What Luke Laufenberg had could have killed him.

Per WebMD, Burkitt leukemia is recognized as the fastest-growing human tumor and can be "rapidly fatal if left untreated."

Luke's condition was treated within a matter of weeks of discovery.

As Babe noted, every time the doctors warned Luke that he may experience "this complication" from the latest procedure, it happened. Not once. Every single time something could potentially go wrong as a result of the latest rounds of punches to the face, it happened.

"Babe or (Luke's mother) Joan was up there at the hospital every night," said Babe's younger brother, John. "I guess it was about 90 days in there where it was absolute hell for him, and ... yeah, I guess I did go there (in thought) and did think that we might not see him again."

Luke, who walked on at Texas A&M to play tight end, was eventually reduced to 150 pounds.

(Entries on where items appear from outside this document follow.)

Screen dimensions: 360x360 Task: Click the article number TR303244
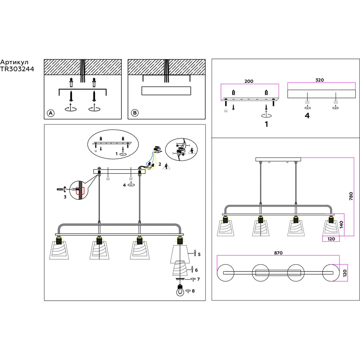click(17, 70)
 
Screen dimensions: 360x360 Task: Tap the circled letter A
click(51, 113)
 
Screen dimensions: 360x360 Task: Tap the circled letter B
click(135, 113)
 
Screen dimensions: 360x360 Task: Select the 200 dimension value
click(249, 81)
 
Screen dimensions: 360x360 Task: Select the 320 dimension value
click(320, 80)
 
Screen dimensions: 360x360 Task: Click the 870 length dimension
click(278, 253)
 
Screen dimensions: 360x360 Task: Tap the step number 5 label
click(199, 254)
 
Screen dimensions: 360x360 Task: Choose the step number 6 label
click(197, 270)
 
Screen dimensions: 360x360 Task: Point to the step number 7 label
click(198, 279)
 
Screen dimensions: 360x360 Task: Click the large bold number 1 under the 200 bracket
click(266, 125)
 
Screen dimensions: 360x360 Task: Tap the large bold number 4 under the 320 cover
click(307, 116)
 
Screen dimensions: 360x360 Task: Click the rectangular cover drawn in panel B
click(166, 91)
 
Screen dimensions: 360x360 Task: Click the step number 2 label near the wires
click(159, 164)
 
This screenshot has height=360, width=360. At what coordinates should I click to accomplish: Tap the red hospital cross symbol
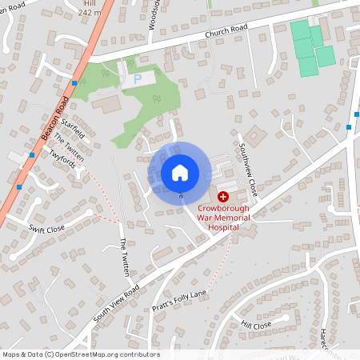(222, 196)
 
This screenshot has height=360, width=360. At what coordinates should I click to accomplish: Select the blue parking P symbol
(137, 79)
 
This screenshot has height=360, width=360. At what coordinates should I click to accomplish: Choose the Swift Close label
(46, 229)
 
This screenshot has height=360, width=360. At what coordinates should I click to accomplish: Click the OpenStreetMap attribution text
(80, 354)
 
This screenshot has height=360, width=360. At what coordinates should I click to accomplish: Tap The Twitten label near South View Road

Babe's former college coach at Indiana, current ESPN analyst Lee Corso, called and tried to have a conversation, but Luke was unable; ever the comedian, Corso said he couldn't talk either because he had a stroke.

Eventually, after approximately three months of near constant bone-smashing treatment, his condition improved.

Like most people, or families, who go through such prolonged periods of fear, when the stress begins to subside, there was no great celebration for the Laufenbergs. There was no champagne pop. No snapping of the finish line ribbon.

Just complete exhaustion.

There is the process of beginning to re-establish normal, and gratitude.

There's just life.

"For me, any activity I do with friends or family, getting outside of the house and not just watching Netflix, is a blast for me," said Luke, who plans to re-enter college in the spring intent on playing football. "For so long, I couldn't drink or eat. So seeing my friends or eating Mexican outside, it's something I no longer take for granted."

So the next time a friend or loved one is going through something similar, heed the words of Babe Laufenberg on how to console them.

"The best thing, as far as I was concerned, some people would text and say, 'There are no words,'" he said. "Because there were no words."